This is the first of two onion recipes I’m going to share. Tomorrow you’ll learn more about how/why I have these wonderful sweet onions in the first place, but will post this one first. You’d likely think the above bruschetta was topped with an olive tapenade. Nope. Or maybe a fig jam? Nope. Could even be dark mushrooms? No on all counts. It’s onions.

We went out to dinner last night with good friends, and our custom with Bob & Liz is to gather at one or the other of our homes for some pre-prandial appetizers and wine, then off we go to a restaurant. We’ve been trying to go to NEW restaurants every time we go out, so it keeps us on our toes to find new ones to try. We’ve been very successful so far, even in this economy!

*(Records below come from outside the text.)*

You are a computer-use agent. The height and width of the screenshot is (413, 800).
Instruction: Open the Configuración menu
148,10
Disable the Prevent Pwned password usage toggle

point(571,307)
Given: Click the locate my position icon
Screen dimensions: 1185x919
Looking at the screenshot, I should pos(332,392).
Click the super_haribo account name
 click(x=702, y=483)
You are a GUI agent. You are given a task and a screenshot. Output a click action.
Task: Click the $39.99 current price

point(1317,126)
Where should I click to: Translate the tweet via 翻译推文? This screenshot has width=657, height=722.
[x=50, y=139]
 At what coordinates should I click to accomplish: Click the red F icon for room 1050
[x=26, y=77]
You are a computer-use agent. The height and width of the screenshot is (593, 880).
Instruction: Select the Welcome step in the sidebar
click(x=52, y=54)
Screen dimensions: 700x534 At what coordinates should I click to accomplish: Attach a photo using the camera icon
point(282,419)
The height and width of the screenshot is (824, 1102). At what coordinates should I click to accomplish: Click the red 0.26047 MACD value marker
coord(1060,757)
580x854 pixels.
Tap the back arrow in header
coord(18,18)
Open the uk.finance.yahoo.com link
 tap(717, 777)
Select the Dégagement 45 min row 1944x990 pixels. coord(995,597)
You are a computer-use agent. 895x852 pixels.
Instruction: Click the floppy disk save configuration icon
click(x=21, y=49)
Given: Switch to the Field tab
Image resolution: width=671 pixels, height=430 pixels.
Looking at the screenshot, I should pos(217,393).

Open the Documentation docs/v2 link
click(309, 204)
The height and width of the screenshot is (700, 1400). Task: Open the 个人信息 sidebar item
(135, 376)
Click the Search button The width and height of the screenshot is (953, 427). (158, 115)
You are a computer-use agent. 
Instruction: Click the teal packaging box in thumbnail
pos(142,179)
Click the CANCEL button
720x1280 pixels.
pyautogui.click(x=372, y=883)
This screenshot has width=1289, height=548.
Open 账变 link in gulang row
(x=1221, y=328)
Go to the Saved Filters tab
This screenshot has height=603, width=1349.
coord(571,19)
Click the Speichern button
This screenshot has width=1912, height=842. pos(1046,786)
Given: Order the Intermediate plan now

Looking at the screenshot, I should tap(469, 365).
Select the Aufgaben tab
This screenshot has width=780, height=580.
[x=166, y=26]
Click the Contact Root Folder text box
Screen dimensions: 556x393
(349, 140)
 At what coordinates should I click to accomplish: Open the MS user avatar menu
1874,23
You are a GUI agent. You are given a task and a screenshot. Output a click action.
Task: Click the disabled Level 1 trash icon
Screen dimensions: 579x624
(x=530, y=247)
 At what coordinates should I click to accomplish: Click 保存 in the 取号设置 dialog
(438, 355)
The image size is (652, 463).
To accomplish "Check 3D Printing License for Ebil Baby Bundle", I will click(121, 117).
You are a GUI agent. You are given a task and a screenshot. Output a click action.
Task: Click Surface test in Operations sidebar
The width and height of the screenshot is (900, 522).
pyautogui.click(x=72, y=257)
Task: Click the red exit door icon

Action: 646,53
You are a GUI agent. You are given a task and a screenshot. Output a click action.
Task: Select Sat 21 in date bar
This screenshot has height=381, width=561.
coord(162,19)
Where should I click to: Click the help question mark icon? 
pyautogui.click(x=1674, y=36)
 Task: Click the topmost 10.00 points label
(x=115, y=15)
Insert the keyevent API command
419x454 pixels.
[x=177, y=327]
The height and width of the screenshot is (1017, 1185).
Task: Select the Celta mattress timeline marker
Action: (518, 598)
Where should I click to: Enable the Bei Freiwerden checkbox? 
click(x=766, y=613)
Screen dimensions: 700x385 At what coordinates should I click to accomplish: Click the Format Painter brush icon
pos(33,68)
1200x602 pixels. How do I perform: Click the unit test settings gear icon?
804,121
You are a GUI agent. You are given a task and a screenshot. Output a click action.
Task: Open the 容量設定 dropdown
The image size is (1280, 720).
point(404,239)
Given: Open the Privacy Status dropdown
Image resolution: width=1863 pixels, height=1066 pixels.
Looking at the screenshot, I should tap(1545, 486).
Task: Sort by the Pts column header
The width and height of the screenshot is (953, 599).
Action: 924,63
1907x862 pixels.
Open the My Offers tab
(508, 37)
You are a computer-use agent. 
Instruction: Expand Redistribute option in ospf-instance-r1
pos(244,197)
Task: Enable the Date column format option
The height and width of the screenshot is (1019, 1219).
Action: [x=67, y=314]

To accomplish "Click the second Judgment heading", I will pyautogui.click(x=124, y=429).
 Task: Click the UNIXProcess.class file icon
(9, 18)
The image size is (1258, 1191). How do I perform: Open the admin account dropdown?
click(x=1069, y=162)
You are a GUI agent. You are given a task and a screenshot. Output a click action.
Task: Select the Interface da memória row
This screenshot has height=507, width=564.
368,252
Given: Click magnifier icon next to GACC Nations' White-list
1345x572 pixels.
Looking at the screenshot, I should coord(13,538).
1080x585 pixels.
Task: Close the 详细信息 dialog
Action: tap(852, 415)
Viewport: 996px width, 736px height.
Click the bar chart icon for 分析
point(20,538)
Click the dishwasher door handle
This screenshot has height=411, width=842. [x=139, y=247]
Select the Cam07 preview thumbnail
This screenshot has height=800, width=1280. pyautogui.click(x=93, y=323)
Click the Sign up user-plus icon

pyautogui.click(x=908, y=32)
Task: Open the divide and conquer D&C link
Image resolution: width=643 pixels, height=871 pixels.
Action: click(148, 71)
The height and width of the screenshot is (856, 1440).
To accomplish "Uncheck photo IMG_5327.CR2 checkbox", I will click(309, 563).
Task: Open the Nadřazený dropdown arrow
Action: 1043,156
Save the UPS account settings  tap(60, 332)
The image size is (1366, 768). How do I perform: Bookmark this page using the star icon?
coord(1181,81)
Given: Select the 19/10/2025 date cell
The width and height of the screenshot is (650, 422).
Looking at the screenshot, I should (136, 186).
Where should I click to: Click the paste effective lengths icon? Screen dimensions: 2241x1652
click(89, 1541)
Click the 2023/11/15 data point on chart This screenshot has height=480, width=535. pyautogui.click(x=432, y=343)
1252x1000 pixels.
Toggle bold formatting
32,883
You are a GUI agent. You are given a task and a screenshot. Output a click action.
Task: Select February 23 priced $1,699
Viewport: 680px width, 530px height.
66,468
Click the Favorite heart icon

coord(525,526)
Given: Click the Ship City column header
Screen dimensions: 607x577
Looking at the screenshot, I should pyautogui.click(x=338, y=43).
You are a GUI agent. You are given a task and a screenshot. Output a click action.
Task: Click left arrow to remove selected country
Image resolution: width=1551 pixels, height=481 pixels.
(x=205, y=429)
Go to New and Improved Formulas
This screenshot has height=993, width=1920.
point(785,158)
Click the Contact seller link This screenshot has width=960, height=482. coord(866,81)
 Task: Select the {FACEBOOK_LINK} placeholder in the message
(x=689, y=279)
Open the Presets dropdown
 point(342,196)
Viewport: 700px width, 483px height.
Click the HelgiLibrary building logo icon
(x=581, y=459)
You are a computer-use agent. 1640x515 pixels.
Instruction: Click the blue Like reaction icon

I’d made this appetizer a few days ago with the first of my big onion bonanza and we polished it off last night with our wine and food before dinner. Liz wants the recipe. I’ll be making these again soon.

So here’s the story about them. The recipe is based on one from a new cookbook called The New American Olive Oil, by Fran Gage. I followed her recipe mostly, but then I took a right turn and made it different. After trying it once according to the recipe, I made it my own with the garnish. First you slice about 2 pounds of onions (I used sweet onions) and sauté them with about 4 T. of extra-virgin olive oil and a tiny smattering of salt. It cooks. And cooks. And cooks. At a very low heat for about an hour. You stir occasionally, and more often near the end so the onions don’t stick. During the hour of cooking they lose all their water and they cook down and down and down. The recipe suggests cooking them until they are the color of a polished mahogany table. Am sure you can get the picture. When mine were looking like the skin of an Idaho potato I knew I still had room to go. But stirring is required from then on. Still on fairly low heat. And finally, it DID get to be the color of mahogany.

The huge – HUGE – pan of onions had dwindled to about a half a CUP of dark brown goop. After cooling, you add in some GOOD balsamic vinegar (I happened to use pomegranate balsamic vinegar because it sits out on my countertop). Then you taste it for seasoning. Toasted bread is in order (baguette slices, spread lightly with olive oil and baked at 400 for about 4-5 minutes), then you gently spread some of this heaven-on-a-bun on top of the toast pieces. Here’s where I took the right turn. I thought it needed a taste-foil, so I added some boursin cheese crumbles (my recipe below indicates some crumbled goat cheese, either one) and a smattering of finely minced parsley. Then a jot of freshly ground black pepper and it’s ready to serve.

I like this served slightly warm, but it’s up to you. Certainly no colder than room temp, so if you make this ahead, let it sit out a bit, or heat briefly in the microwave before spreading. Just be prepared for a very small SMALL quantity. Two pounds of onions made about 1/2 cup of finished onions. Just so you know . . .
printer-friendly PDF

Files: MasterCook 5+ and MasterCook 14 (click link to open MC – 14 includes photo)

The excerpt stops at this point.